[Stored records]
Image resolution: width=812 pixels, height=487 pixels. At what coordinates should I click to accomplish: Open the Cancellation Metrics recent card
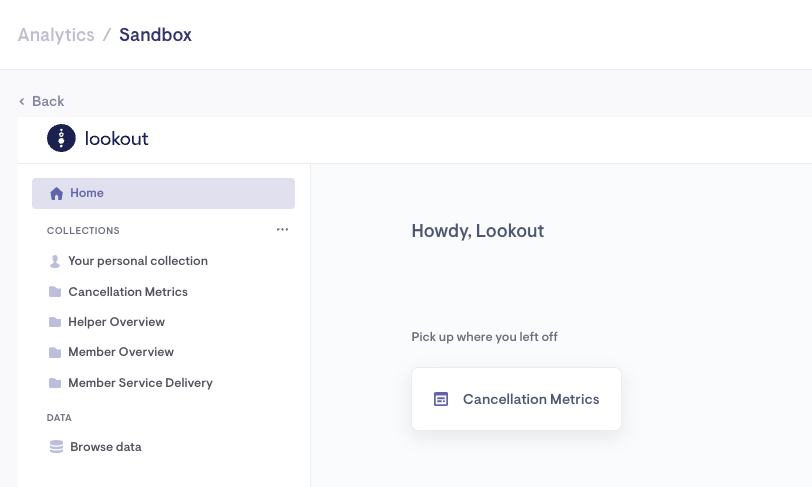[x=516, y=399]

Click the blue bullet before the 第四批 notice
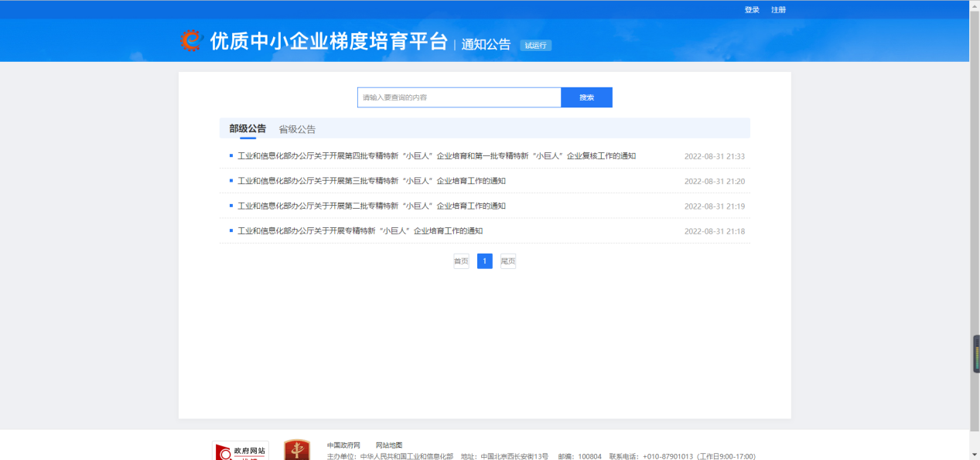[231, 155]
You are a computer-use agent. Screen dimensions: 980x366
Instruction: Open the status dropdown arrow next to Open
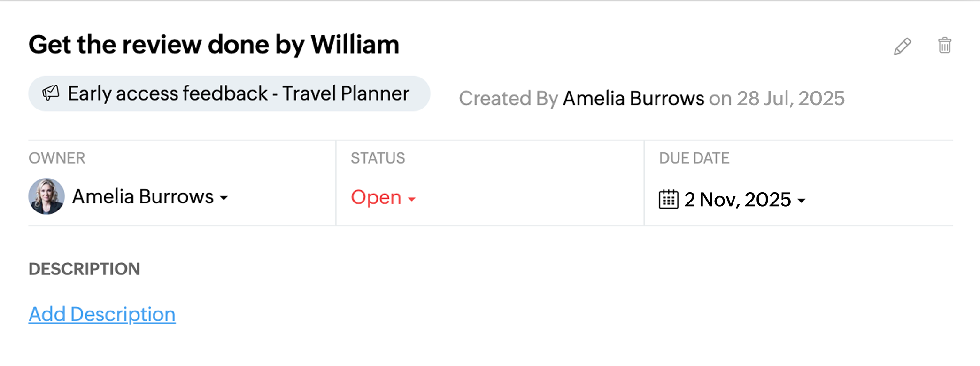tap(412, 199)
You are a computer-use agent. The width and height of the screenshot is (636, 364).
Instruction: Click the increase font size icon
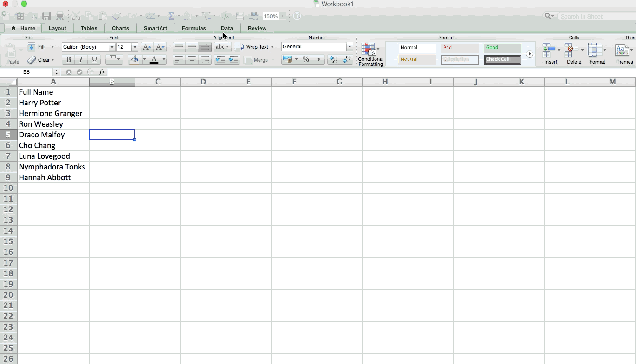coord(146,47)
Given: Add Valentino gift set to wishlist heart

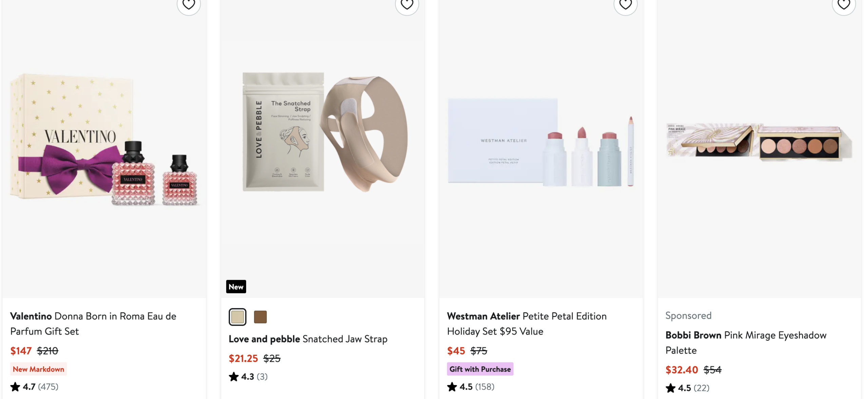Looking at the screenshot, I should tap(189, 5).
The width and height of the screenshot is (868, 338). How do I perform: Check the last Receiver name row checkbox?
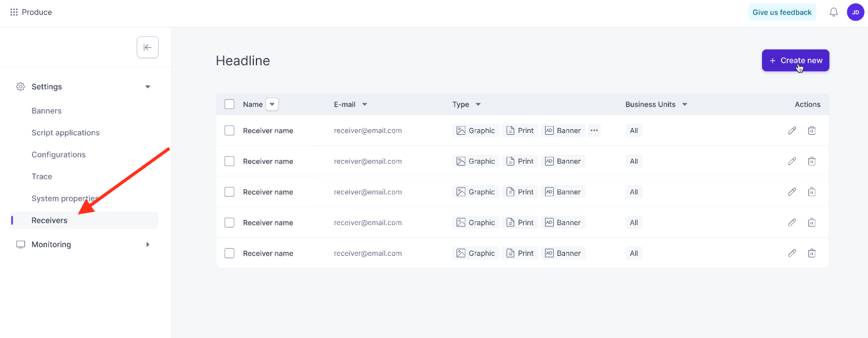click(230, 253)
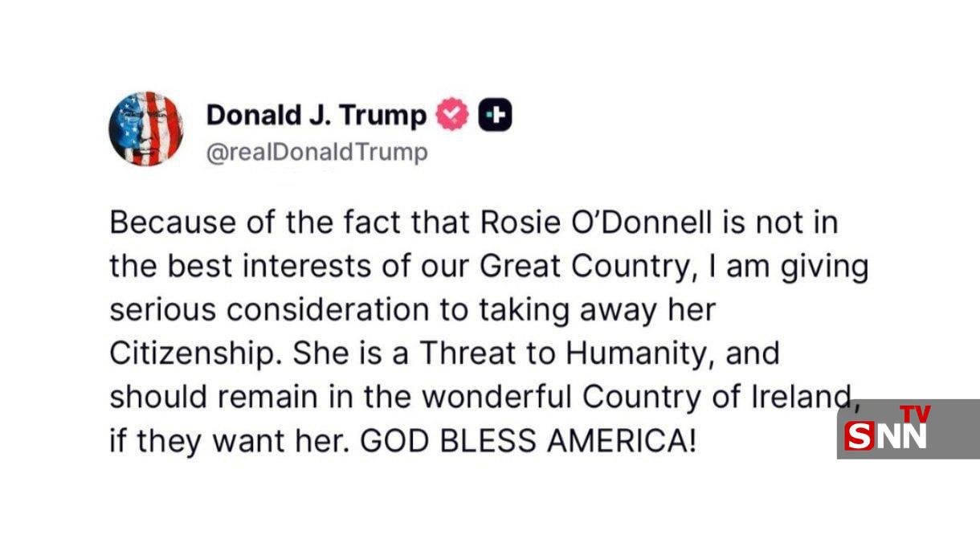Click the red verified checkmark badge
The height and width of the screenshot is (543, 980).
click(451, 116)
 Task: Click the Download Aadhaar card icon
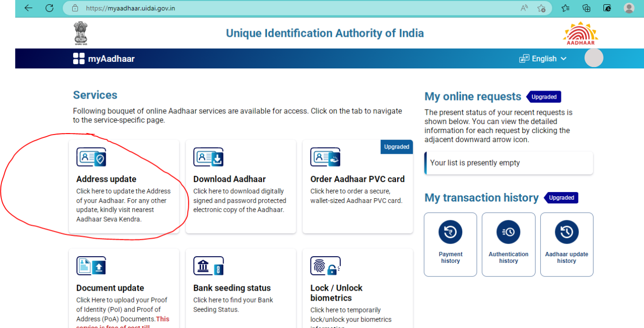coord(208,157)
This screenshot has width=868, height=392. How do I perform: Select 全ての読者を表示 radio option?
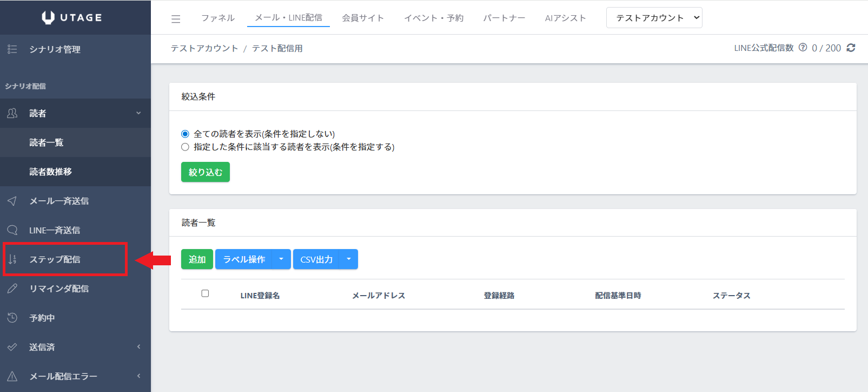point(185,134)
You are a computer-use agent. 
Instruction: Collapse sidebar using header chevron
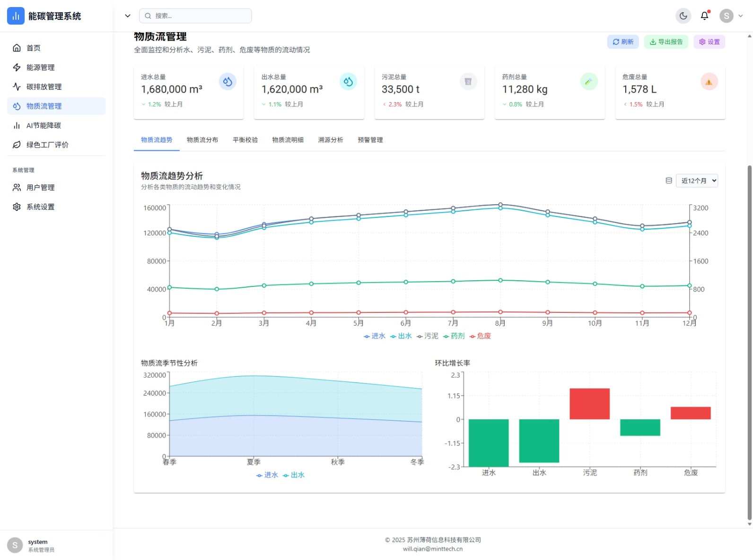click(127, 16)
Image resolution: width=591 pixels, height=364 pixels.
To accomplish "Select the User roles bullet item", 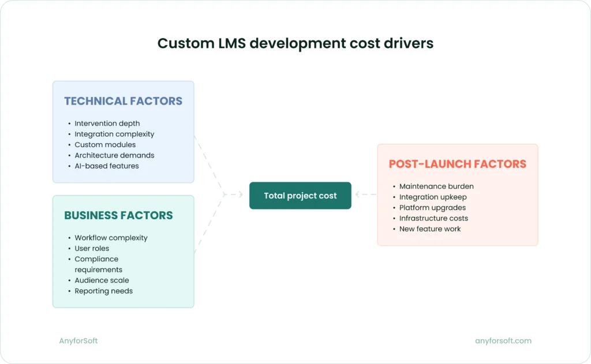I will click(x=91, y=248).
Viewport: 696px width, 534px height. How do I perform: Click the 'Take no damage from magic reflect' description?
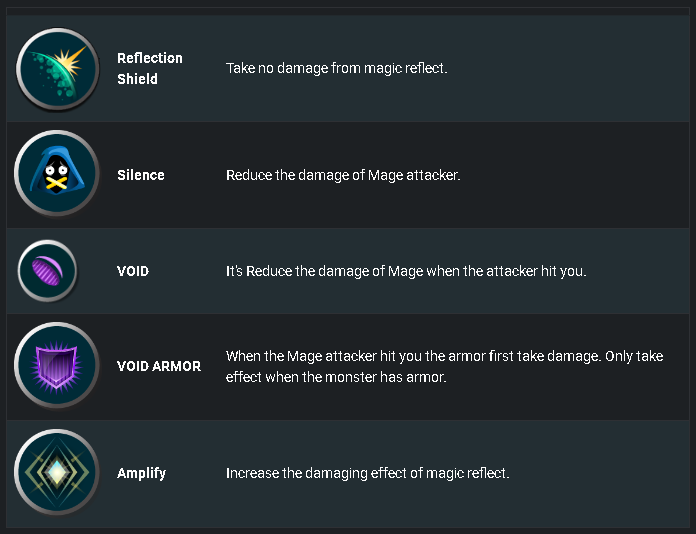pyautogui.click(x=336, y=68)
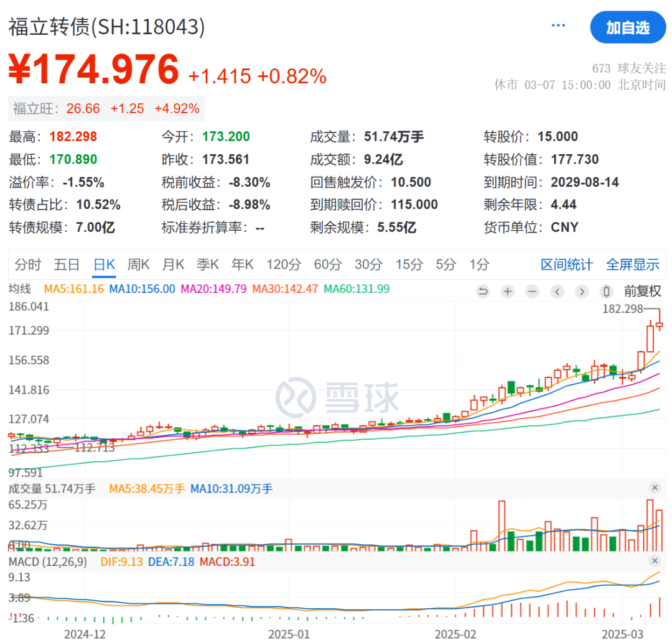
Task: Select the candlestick display icon
Action: pyautogui.click(x=606, y=291)
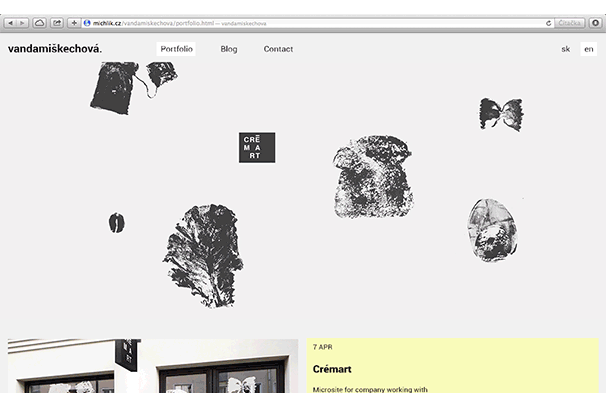Click the browser forward arrow button
Image resolution: width=606 pixels, height=406 pixels.
(23, 22)
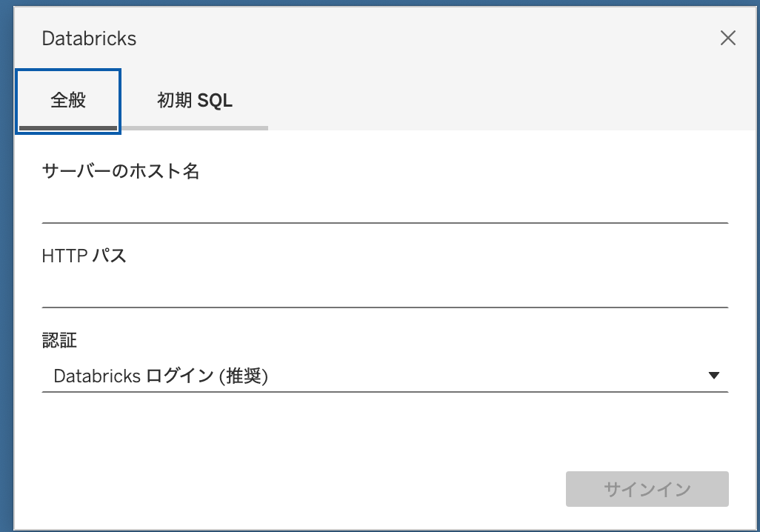Click the underline of the HTTP path field

pos(385,307)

== Task requirements ==
Filter the records for the word "computer" and show every line that has it.

== Exercise solution ==
You are a computer-use agent. Screen dimensions: 980x366
You are a computer-use agent. The width and height of the screenshot is (636, 364).
You are a computer-use agent. 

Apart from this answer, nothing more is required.